### ПОСТАВЛЕННАЯ ЗАДАЧА 1
Перепишите без изменений строки записей, начиная со строки, где есть "Click the Date column header", и заканчивая строкой, где есть "coord(489,16)", включая обе эти строки.

### ФРАГМЕНТ ТЕКСТА
╭──
Однако наряду с этим, в условиях отсутствия свободы выражения мнений, они становились своеобразным форумом, который авторы и читатели, принадлежавшие к кругам партийно-государственной бюрократии, использовали для комментирования действий режима, изложения своих взглядов на желательные шаги. Делалось это под видом информирования о настроениях населения и, конечно, лишь в очерченных выше политико-идеологических рамках. Подчас этот форум использовался и для взаимного подсиживания, сведения счетов между различными ведомствами (путем фиксации отрицательных реакций населения на те или иные действия конкурирующей структуры).
Как реагировали в верхах на информацию о настроениях
Уже говорилось, что в 1936 г. “наци №2” Геринг распорядился прекратить составление и рассылку отчетов гестапо и местных администраций о настроениях населения. Почему? В этих отчетах, по его мнению, “во многих случаях отдельные нездоровые проявления и местные трудности без нужды выставлялись на первый план или (и) явления, наблюдающиеся лишь в некоторых местах, неправомерно обобщались”. Поскольку отчеты становились доступны более широкому кругу лиц, “возникала опасность, что они сами содействуют ухудшению настроений”. Между тем, продолжал автор, “грандиозный успех” партии на выборах в рейхстаг в марте 1933 г. доказал, что “немецкий народ вполне усвоил основные идеи политики фюрера и рейхсканцлера, безоговорочно одобряет их и никоим образом не склонен из-за неизбежных большей частью недостатков повседневной жизни колебаться в своем доверии фюреру”. “Партия, — заключал Геринг, — гораздо лучше знает настроение народа, чем может его знать бюрократия”.XIV
C 1937 г. важнейшим каналом информации о настроениях населения стали для верхов отчеты СД. Однако и их источники — донесения местных отделений — подвергались со стороны руководства службы критике, совпадающей по направленности с замечаниями Геринга. А именно: “отдельные случаи трактуются как симптоматичные для ситуации в целом”, “сообщаются главным образом негативные сведения”, и поскольку “настроение оценивается лишь с этой точки зрения, действительное положение вещей предстает в ложном или, по меньшей мере, искаженном свете”. Такой подход, говорилось далее, позволяет представить “лишь влияние вражеской деятельности или негативное воздействие мероприятий государства или партии, но не действительное положение вещей, ибо к нему, безусловно, относится и позитив”.XV
В том же духе наставлял свой информационный аппарат Геббельс. Так, в циркуляре, направленном министерством окружным управлениям пропаганды в феврале 1943 г., их критиковали за то, что в своих отчетах “по ничтожным поводам, из не имеющих значения происшествий делаются выводы о плохом настроении в определенных кругах. Эти абсолютно нетипичные проявления следовало бы лучше самим устранить на местах методами военного времени, нежели сообщать о них нам…”XVI В качестве гауляйтера Берлина Геббельс так и поступал: направлял в пивные и другие общественные места активистов партии, которые кулаками и кастетами затыкали рты “нытикам” и “критиканам”.
╰──
Строки из набора данных
╭──
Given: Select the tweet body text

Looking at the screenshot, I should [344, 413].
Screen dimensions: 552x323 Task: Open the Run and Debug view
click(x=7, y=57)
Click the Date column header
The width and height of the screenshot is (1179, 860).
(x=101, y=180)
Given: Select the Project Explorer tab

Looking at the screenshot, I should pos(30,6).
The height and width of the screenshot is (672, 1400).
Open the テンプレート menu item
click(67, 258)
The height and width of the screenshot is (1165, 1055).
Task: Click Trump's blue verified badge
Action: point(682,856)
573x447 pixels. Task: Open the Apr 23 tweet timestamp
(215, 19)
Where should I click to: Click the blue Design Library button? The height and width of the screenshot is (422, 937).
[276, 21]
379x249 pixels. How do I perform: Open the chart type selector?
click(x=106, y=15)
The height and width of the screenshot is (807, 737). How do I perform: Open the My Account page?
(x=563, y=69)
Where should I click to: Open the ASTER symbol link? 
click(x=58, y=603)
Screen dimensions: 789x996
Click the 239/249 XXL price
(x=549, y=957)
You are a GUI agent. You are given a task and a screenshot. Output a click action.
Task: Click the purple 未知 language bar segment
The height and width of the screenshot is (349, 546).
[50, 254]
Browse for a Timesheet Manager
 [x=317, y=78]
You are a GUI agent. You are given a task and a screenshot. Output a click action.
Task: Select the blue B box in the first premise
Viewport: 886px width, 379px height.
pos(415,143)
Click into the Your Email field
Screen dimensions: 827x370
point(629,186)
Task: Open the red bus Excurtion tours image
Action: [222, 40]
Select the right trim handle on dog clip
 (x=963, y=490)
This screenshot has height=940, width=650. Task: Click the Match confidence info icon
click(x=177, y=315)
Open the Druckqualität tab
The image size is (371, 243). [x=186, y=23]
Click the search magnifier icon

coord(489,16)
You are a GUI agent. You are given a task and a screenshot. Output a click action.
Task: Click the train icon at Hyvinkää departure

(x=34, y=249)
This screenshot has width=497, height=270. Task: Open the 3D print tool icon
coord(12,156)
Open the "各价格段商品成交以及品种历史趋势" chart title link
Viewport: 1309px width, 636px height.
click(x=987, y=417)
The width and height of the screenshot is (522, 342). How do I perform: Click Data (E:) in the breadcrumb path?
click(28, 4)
╰──
### ПОСТАВЛЕННАЯ ЗАДАЧА 2
Проверьте по тексту о настроениях населения, верны ли утверждения: (a) Геринг распорядился прекратить составление отчетов о настроениях населения в 1936 г.; (b) с 1937 г. важнейшим каналом информации о настроениях для верхов стали отчеты гестапо; (c) циркуляр министерства Геббельса окружным управлениям пропаганды был направлен в феврале 1943 г. На каждое ответьте «да» или «нет» и приведите решающие слова текста точной цитатой.

### ВЕРНЫЙ РЕЗУЛЬТАТ 1
Click the Date column header
The width and height of the screenshot is (1179, 860).
(x=101, y=180)
Given: Select the Project Explorer tab

Looking at the screenshot, I should pos(30,6).
The height and width of the screenshot is (672, 1400).
Open the テンプレート menu item
click(67, 258)
The height and width of the screenshot is (1165, 1055).
Task: Click Trump's blue verified badge
Action: point(682,856)
573x447 pixels. Task: Open the Apr 23 tweet timestamp
(215, 19)
Where should I click to: Click the blue Design Library button? The height and width of the screenshot is (422, 937).
[276, 21]
379x249 pixels. How do I perform: Open the chart type selector?
click(x=106, y=15)
The height and width of the screenshot is (807, 737). How do I perform: Open the My Account page?
(x=563, y=69)
Where should I click to: Open the ASTER symbol link? 
click(x=58, y=603)
Screen dimensions: 789x996
Click the 239/249 XXL price
(x=549, y=957)
You are a GUI agent. You are given a task and a screenshot. Output a click action.
Task: Click the purple 未知 language bar segment
The height and width of the screenshot is (349, 546).
[50, 254]
Browse for a Timesheet Manager
 [x=317, y=78]
You are a GUI agent. You are given a task and a screenshot. Output a click action.
Task: Select the blue B box in the first premise
Viewport: 886px width, 379px height.
pos(415,143)
Click into the Your Email field
Screen dimensions: 827x370
point(629,186)
Task: Open the red bus Excurtion tours image
Action: [222, 40]
Select the right trim handle on dog clip
 (x=963, y=490)
This screenshot has height=940, width=650. Task: Click the Match confidence info icon
click(x=177, y=315)
Open the Druckqualität tab
The image size is (371, 243). [x=186, y=23]
Click the search magnifier icon

coord(489,16)

### ВЕРНЫЙ РЕЗУЛЬТАТ 2
(a) Да: «в 1936 г. “наци №2” Геринг распорядился прекратить составление и рассылку отчетов гестапо и местных администраций о настроениях населения».
(b) Нет: «важнейшим каналом информации о настроениях населения стали для верхов отчеты СД».
(c) Да: «в циркуляре, направленном министерством окружным управлениям пропаганды в феврале 1943 г.».